__What is needed__.
No line before the one containing "Given: Go to 隐私和安全性 breadcrumb" is to be output; retype exactly that line and all lines that follow it to the end of the records.

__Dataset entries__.
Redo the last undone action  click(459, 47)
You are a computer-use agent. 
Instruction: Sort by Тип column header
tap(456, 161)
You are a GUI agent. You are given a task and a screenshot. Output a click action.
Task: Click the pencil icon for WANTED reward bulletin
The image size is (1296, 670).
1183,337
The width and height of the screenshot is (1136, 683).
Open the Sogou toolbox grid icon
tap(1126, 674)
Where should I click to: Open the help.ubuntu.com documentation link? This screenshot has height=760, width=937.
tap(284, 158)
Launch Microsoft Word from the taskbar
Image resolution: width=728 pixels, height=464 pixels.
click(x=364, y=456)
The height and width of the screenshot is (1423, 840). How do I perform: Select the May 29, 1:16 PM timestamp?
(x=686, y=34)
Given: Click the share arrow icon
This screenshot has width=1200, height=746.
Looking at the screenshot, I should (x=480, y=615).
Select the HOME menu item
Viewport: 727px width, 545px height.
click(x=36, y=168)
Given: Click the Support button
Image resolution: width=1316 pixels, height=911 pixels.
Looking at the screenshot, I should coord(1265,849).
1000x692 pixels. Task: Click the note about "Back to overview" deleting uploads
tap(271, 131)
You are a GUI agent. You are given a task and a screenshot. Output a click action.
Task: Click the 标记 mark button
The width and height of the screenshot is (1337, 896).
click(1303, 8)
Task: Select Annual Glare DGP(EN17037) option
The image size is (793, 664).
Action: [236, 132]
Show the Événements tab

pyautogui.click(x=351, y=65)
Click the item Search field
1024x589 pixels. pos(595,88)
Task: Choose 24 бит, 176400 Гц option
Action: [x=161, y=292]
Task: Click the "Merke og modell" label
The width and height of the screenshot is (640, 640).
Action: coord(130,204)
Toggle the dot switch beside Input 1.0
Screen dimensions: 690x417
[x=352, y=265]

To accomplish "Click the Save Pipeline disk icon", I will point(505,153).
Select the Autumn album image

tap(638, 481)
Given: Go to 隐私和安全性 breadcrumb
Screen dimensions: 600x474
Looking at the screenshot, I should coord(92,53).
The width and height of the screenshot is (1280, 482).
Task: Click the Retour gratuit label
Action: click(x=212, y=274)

__Answer space__.
Given: Go to 隐私和安全性 breadcrumb
Screen dimensions: 600x474
Looking at the screenshot, I should coord(92,53).
The width and height of the screenshot is (1280, 482).
Task: Click the Retour gratuit label
Action: click(x=212, y=274)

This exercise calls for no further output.